**Document excerpt**
===============

The large orbits of plagiosaurids have only been extensively analyzed in a single study (Schoch et al., 2014), which put forth two plausible eye structures. According to this study, because of their incredibly flat and vertically compressed skulls, it is unlikely that the eyes actually filled the space of the large orbits because these hypothetically large eyes would permanently protrude into at least part of the palate. Thus, it is most plausible that, like many modern amphibians, the eyes of these animals were actually significantly smaller than the orbit and positioned toward the front of the skull, though there is not enough data to make a conclusive judgment about their exact position. The alternate hypothesis is that the group had large, flat, lensless eyes similar to a family of deep sea teleost fish, the Ipnopidae (especially the type genus, Ipnops). These lensless eyes would allow plagiosaurids to detect when something is moving directly above them by causing a shadow in the light detected by the retina. While not observed among modern amphibians today, this hypothesis does align with the interpreted life habit of plagiosaurids and helps to explain the abnormal space afforded to the orbits of these animals.

===============

**Exercise directions**
Continue the passage on plagiosaurid orbits and eyes, starting after its last sentence.

**Data shown**
===============

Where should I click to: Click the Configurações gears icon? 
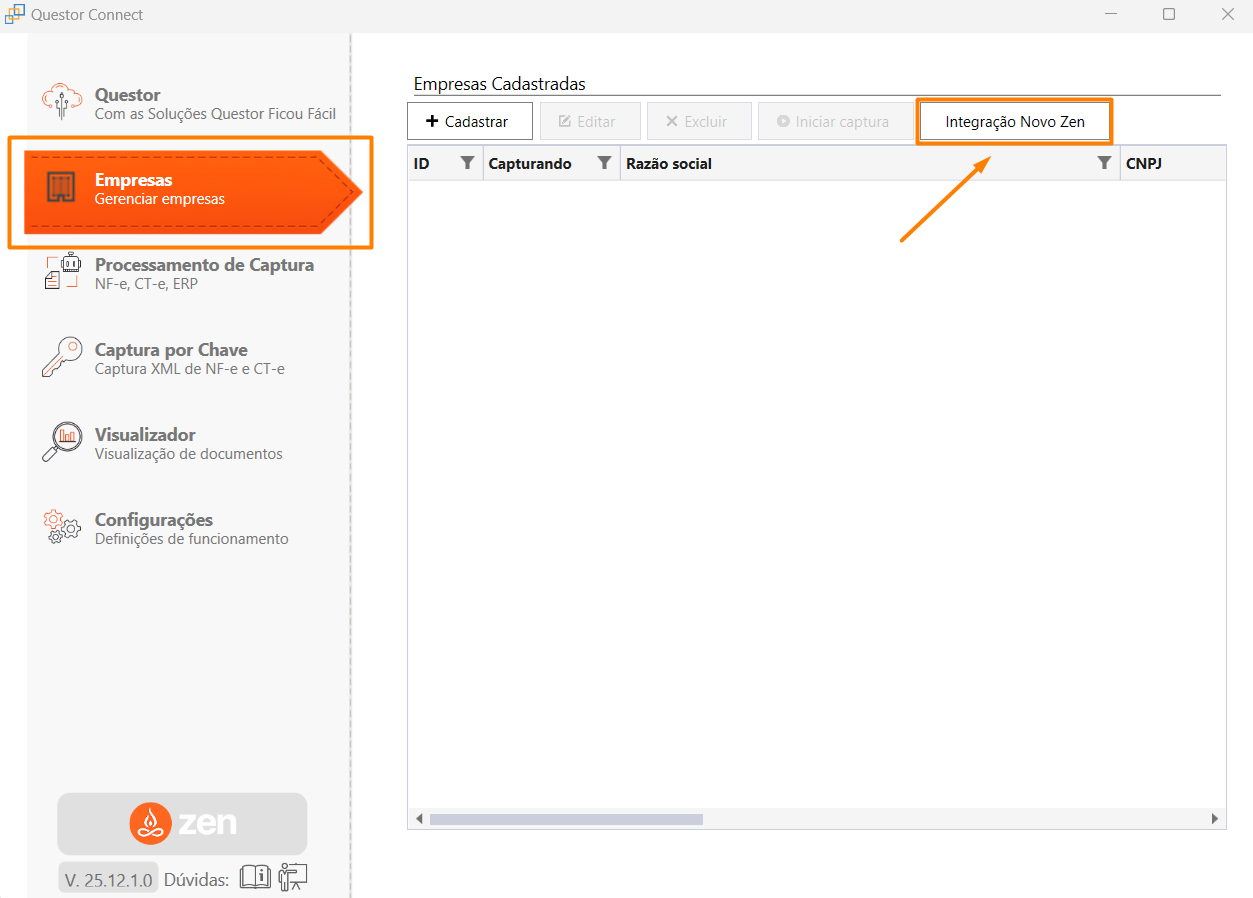(x=61, y=527)
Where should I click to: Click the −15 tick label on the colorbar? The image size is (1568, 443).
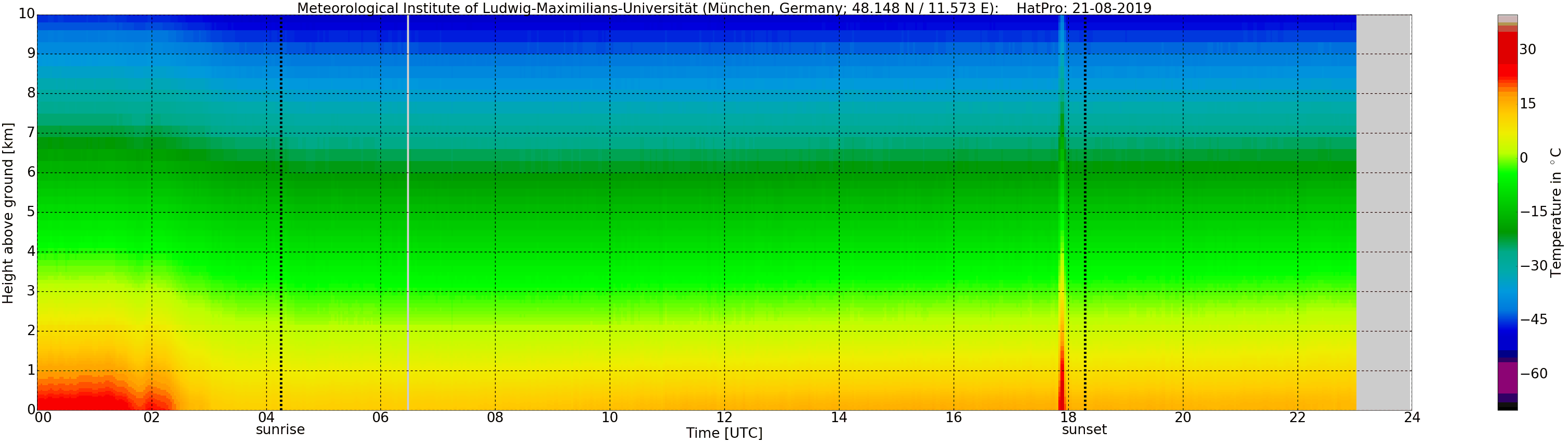coord(1533,212)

===============

**Expected answer**
Plagiosaurids also represent an interesting case of extreme evolutionary and morphological stasis. The features of these animals change very little through their evolutionary history despite changes. Schoch and Witzmann analyzed the collections of Gerrothorax material and noted that, despite being recovered from multiple environments that encompass approximately 40 million years of time, the general body plan of Gerrothorax was relatively static. This was interpreted to support a relatively high degree of biological flexibility in these animals despite their unique morphology.